The device has been demonstrated to produce electricity under standard laboratory conditions and at ambient humidity levels consistent with normal indoor and outdoor environments, though the output power density at current scales remains far below what would be needed for most practical applications.

Where Hydrovoltaic Power Fits in the Energy Landscape

The power output of hydrovoltaic devices is small - typically in the microwatt to milliwatt range per square centimeter of device area. This places the technology in a category alongside thermoelectric generators and piezoelectric harvesters: devices suitable for powering low-energy sensors and electronics continuously, without batteries, in environments where conventional energy sources are unavailable or impractical.

Potential applications include environmental monitoring sensors deployed in remote areas, implantable medical devices where battery replacement is dangerous or impossible, and distributed Internet of Things nodes in buildings where humidity is consistently present. The technology would not displace grid electricity or compete with solar panels for building energy supply.
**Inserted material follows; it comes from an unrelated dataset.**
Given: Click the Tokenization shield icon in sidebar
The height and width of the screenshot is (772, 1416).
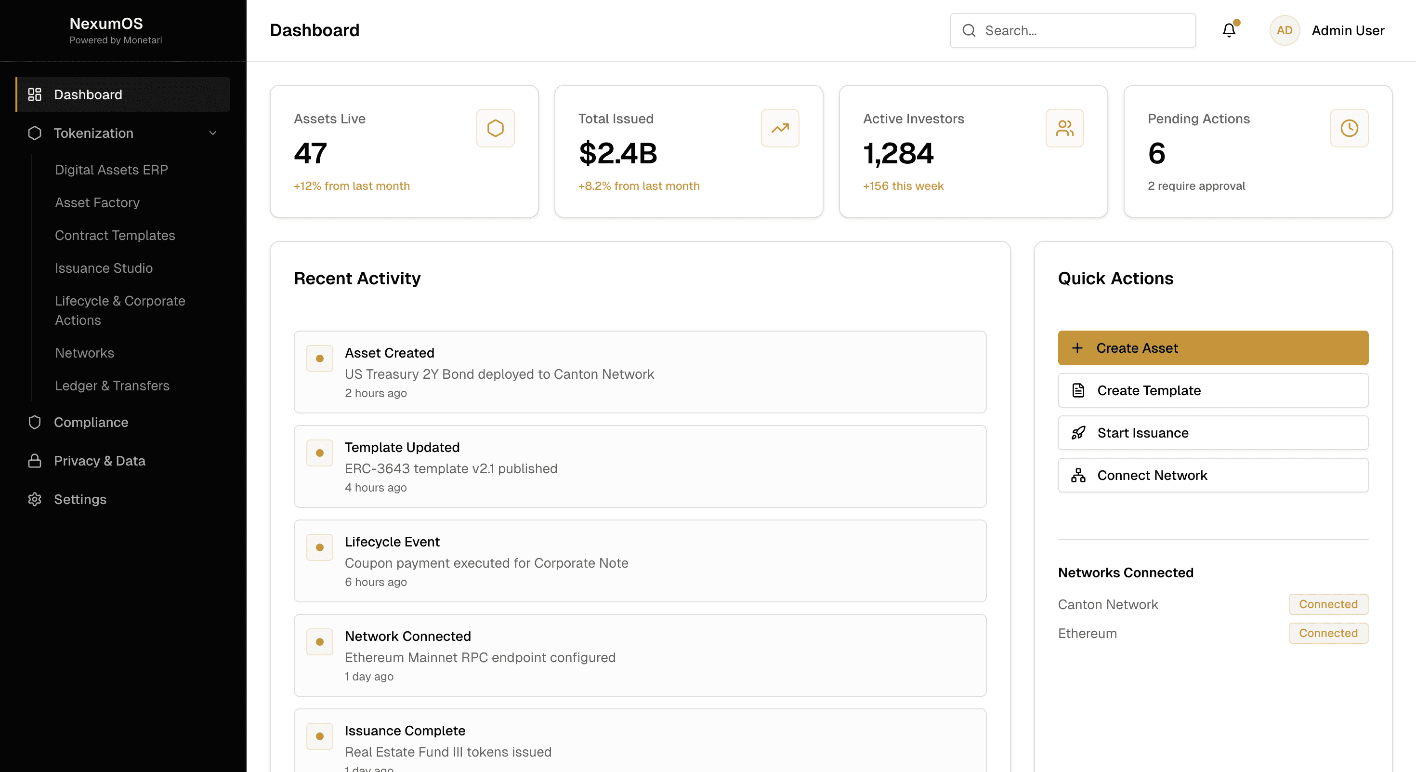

The hydrovoltaic effect has a particular advantage over solar harvesting in enclosed or shaded environments where light is absent or intermittent. Humidity is nearly always present indoors and in sheltered outdoor locations where solar harvesting fails.

The Engineering Challenges Ahead

Several significant obstacles stand between the current laboratory demonstration and deployable devices. Power density needs to increase by orders of magnitude for most useful applications. The silicon nanopillar fabrication process used in the LNET platform relies on cleanroom lithography, which is expensive and not easily scalable to large surface areas or high-volume manufacturing.

Long-term stability is also unproven. Continuous operation in a water-evaporation system raises questions about mineral deposition on nanopillar surfaces as ions concentrate, potential oxidation of silicon surfaces that could alter the surface charge properties, and the behavior of the system at varying humidity and temperature conditions. These are engineering problems rather than fundamental physics obstacles, but they represent real work required before practical devices are feasible.

The LNET team's 2024 platform was explicitly positioned as a research tool for studying the hydrovoltaic effect rather than a prototype device. The 2026 findings extending the work to continuous operation represent a meaningful advance within that research program, advancing understanding of the mechanism and demonstrating sustained performance.

Passive Energy Harvesting as a Scientific Frontier

The broader context for this work is the field of ambient energy harvesting - converting the low-grade thermodynamic gradients and flows present in everyday environments into useful electricity. Water in the atmosphere represents an enormous reservoir of thermodynamic potential that human technology has barely touched. The EPFL work is one of several research threads exploring how nanoscale materials and surface chemistry might change that.

Other groups are pursuing hydrovoltaic effects in carbon nanotube films, graphene oxide membranes, and cellulose-based materials. Each material brings different trade-offs in cost, scalability, power density, and stability. The silicon nanopillar approach has the advantage of building on mature semiconductor fabrication knowledge, potentially allowing integration with other silicon-based electronic components.

Source: Laboratory of Nanoscience for Energy Technology (LNET), EPFL School of Engineering, Lausanne, Switzerland. Research on hydrovoltaic electricity generation from water evaporation using silicon nanopillar platforms, 2026.